GIVEN DATA below:
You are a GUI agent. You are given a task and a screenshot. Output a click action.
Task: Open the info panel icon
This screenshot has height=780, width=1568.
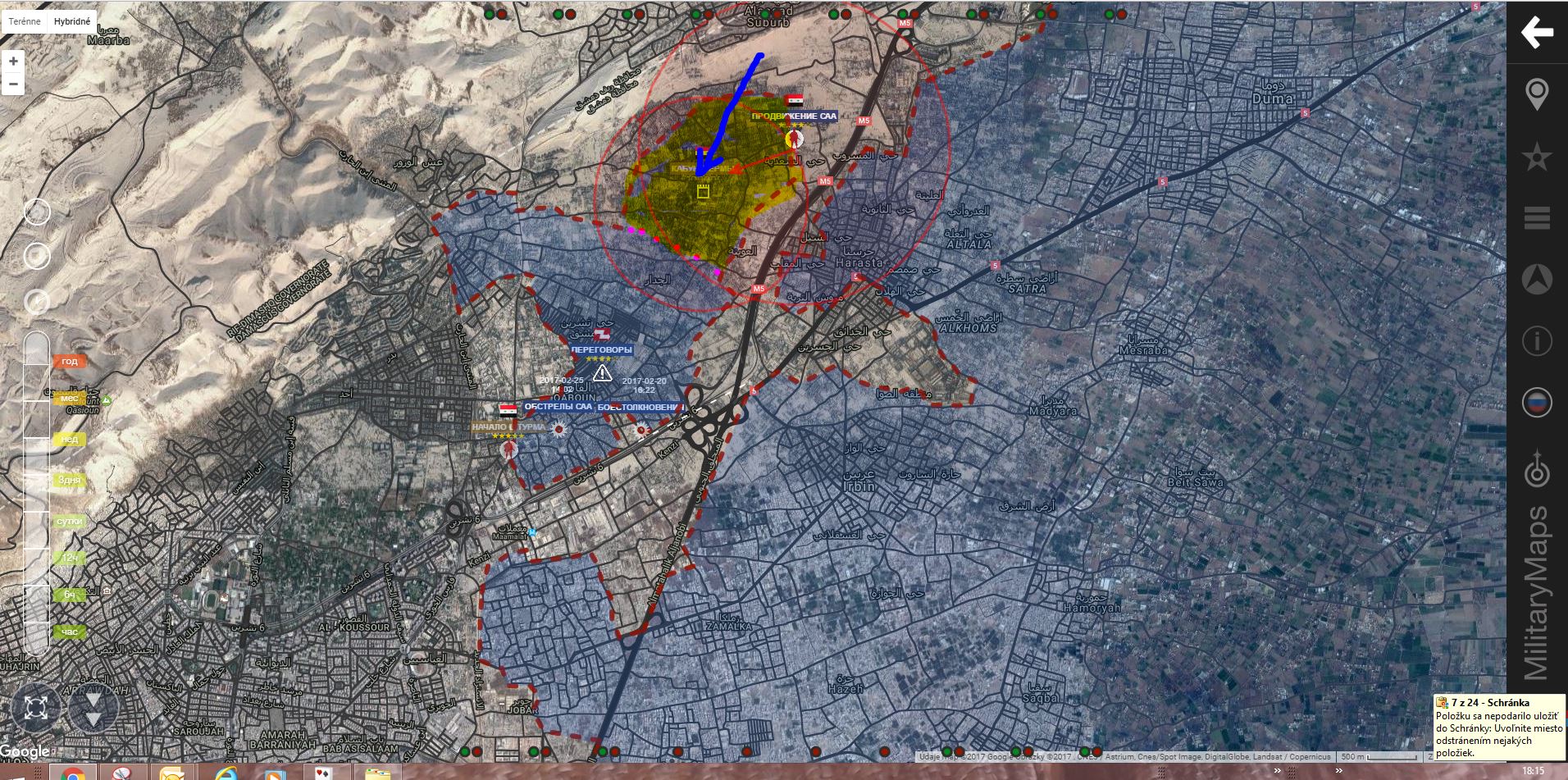tap(1537, 340)
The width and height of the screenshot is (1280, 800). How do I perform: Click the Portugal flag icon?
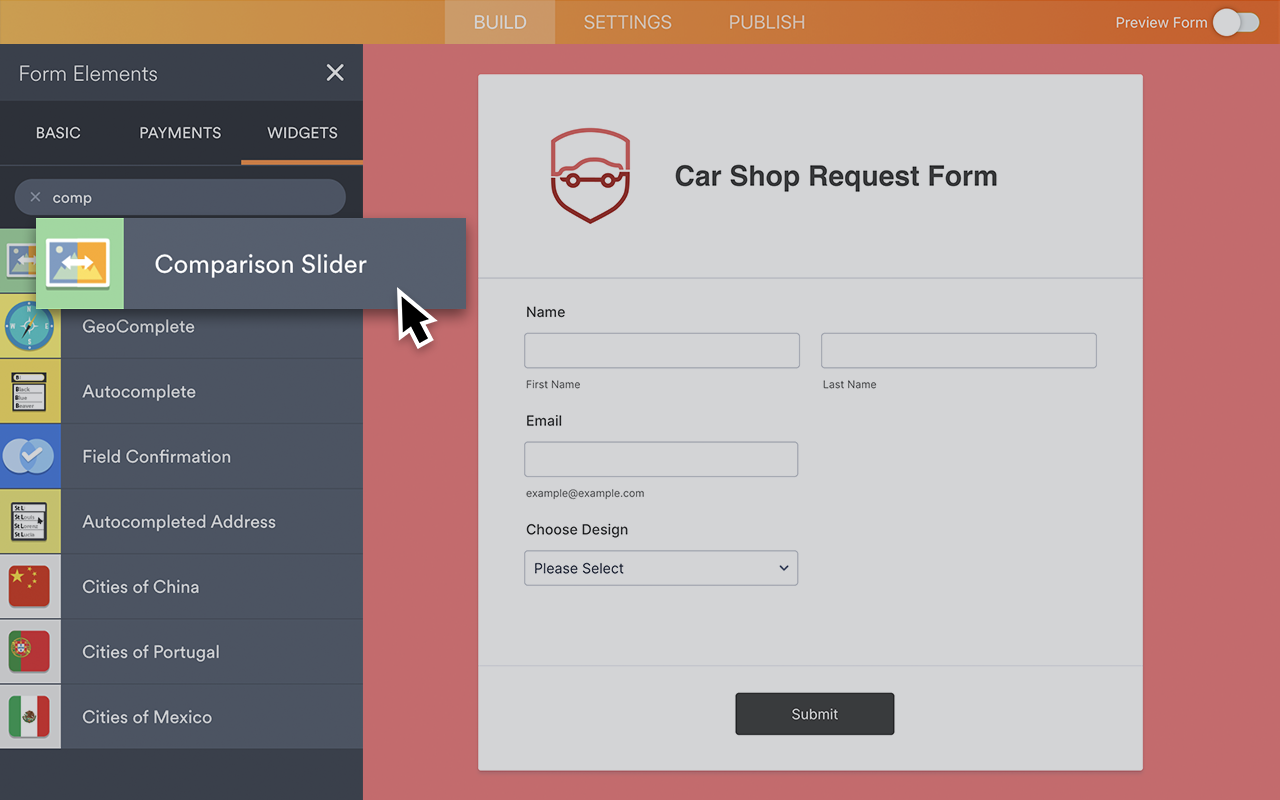click(x=30, y=651)
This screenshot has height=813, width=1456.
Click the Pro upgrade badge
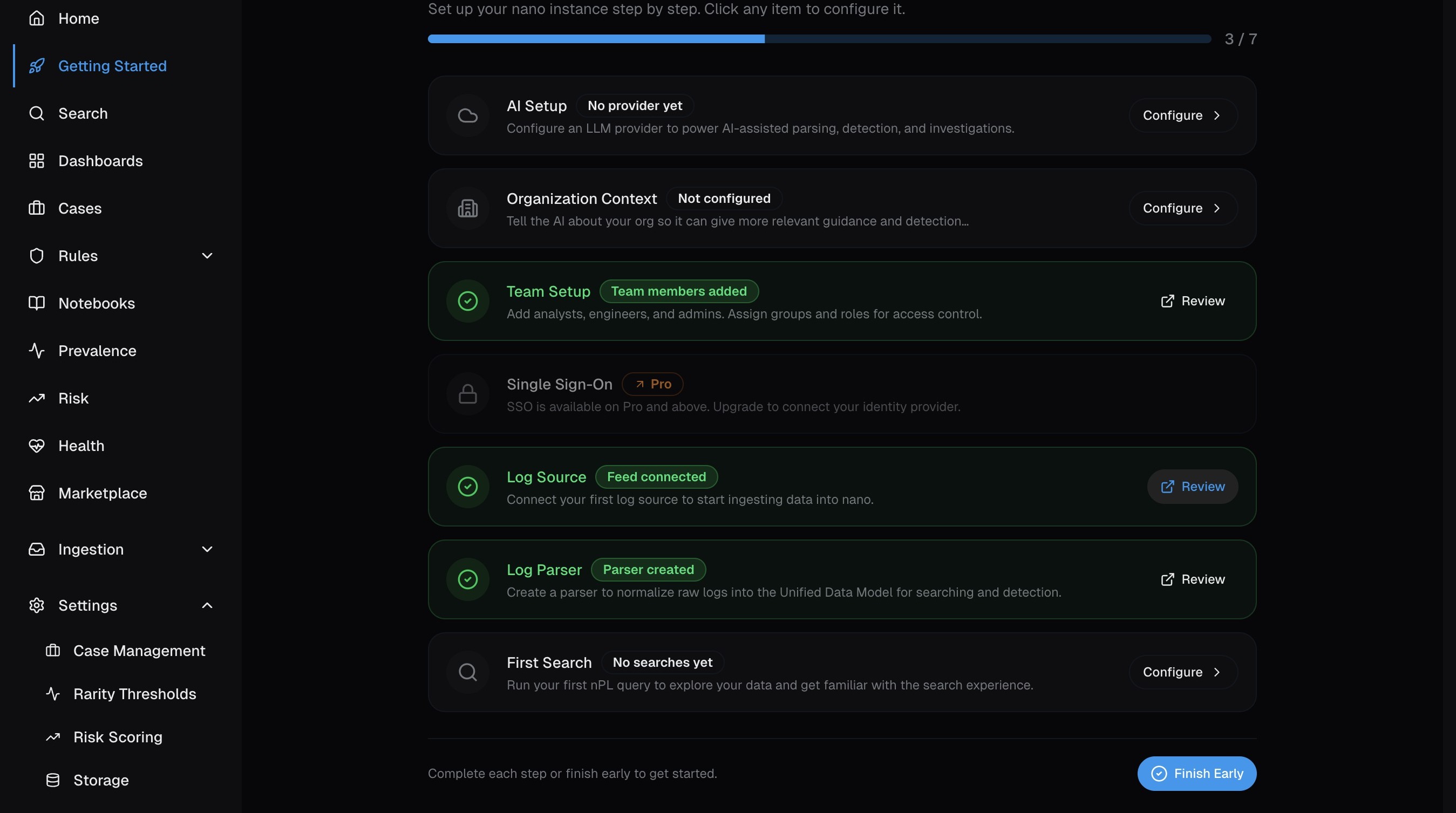(652, 384)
End of GIVEN DATA.
:: EXERCISE OBJECTIVE ::
Leaving out the pictures, repeat all the entries exactly as they stand.

:: RESULT ::
You are a GUI agent. You are given a task and a screenshot. Output a click action.
Task: Open the info panel icon
This screenshot has height=780, width=1568.
tap(1537, 340)
The width and height of the screenshot is (1280, 800). How do I perform: Click the Portugal flag icon?
click(x=30, y=651)
This screenshot has height=813, width=1456.
Click the Pro upgrade badge
(652, 384)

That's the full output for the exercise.